Monday, August 12, 2013

A World Without Debt


Edward Hadas has written a good article on the problems of debt. He says that he dreams of a world without debt. Here are his reasons.

Loans and bonds are poorly designed for their primary economic purpose – investment. This observation may sound shocking. Interest-bearing debt is considered totally normal. Financial theory unquestioningly treats risk-free debt as the standard instrument. Savers usually compare all investments to a similar standard: safe bank accounts which pay a steady interest rate.

But a little reflection on the real economy shows that the typical debt arrangement is an unfortunate holdover from a more primitive age. Loans are unnecessarily distant from economic reality. If we were starting now, we would never rely on such rigid instruments to fund investments.

To start, loans carry a maturity mismatch, because temporary debt funds permanent investments. Depositors can take money out of banks, banks can pull lines of credit and loans are supposed to be repaid or refinanced at maturity. But the factories the credit finances cannot then be unbuilt. The research cannot be undone and the people cannot be untrained.
The way that interest rates are usually fixed in advance is another problem. Unless both sides agree on floating rates, loans are bets on future inflation rates. Sometimes borrowers gain, sometimes lenders do, but either way a totally unnecessary risk is created.

The most important problem with debt is the so-called economic mismatch: the interest payments on loans vary much less than borrowers’ cashflows. Temporary difficulties can lead basically sound companies to skimp on economically valuable investments, or to default.

Banks are supposed to be able to absorb the losses from defaults. They charge riskier borrowers higher interest rates, a burden which makes default more likely. They also have a hierarchy for taking losses. Shareholders lose out first, followed by holders of subordinated debt. In most countries, the government comes to the rescue when losses get really large.

The arrangements are complicated and uncertain – thus the debate over how much capital banks need. The problem, though, is largely created by the duality of loans: either good or bad. If borrowers’ payments were more flexible – lower and higher depending on economic conditions – banks could have financial structures which were both simpler and sounder.

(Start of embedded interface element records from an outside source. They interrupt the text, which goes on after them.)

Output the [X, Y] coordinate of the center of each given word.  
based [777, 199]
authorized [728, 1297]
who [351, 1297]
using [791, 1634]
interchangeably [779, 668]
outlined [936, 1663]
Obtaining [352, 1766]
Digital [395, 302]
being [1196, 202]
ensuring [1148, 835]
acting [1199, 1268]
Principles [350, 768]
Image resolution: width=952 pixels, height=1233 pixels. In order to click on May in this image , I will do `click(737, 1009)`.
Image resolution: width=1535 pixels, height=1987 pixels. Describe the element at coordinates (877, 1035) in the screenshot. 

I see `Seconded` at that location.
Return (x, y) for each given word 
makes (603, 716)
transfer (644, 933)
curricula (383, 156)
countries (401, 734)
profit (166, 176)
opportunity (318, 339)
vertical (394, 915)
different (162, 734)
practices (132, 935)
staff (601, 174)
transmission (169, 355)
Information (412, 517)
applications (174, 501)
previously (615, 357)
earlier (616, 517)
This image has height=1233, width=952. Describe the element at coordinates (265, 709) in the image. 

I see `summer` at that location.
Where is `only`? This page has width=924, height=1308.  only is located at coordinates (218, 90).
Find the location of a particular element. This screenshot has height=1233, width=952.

What is needed? Financial instruments which have no maturity, which are protected from inflation and which have variable payments. There’s nothing fantastic about that wish list. Common shares tick all the boxes (Full article at a Imagine a World Without Debt.
The biblical economic model is hostile to debt and interest. Loans for longer than seven years are prohibited, because that is a long as people who do not know the future can commit. The borrower becomes the slave of the lender, and God’s people should be free. Loans to the poor must be interest free. So as the gospel advances the use of debt should decline dramatically, and be replaced with greater use of equity, which is more equitable anyway. Edward’s comments provide economic reasoning to support this view.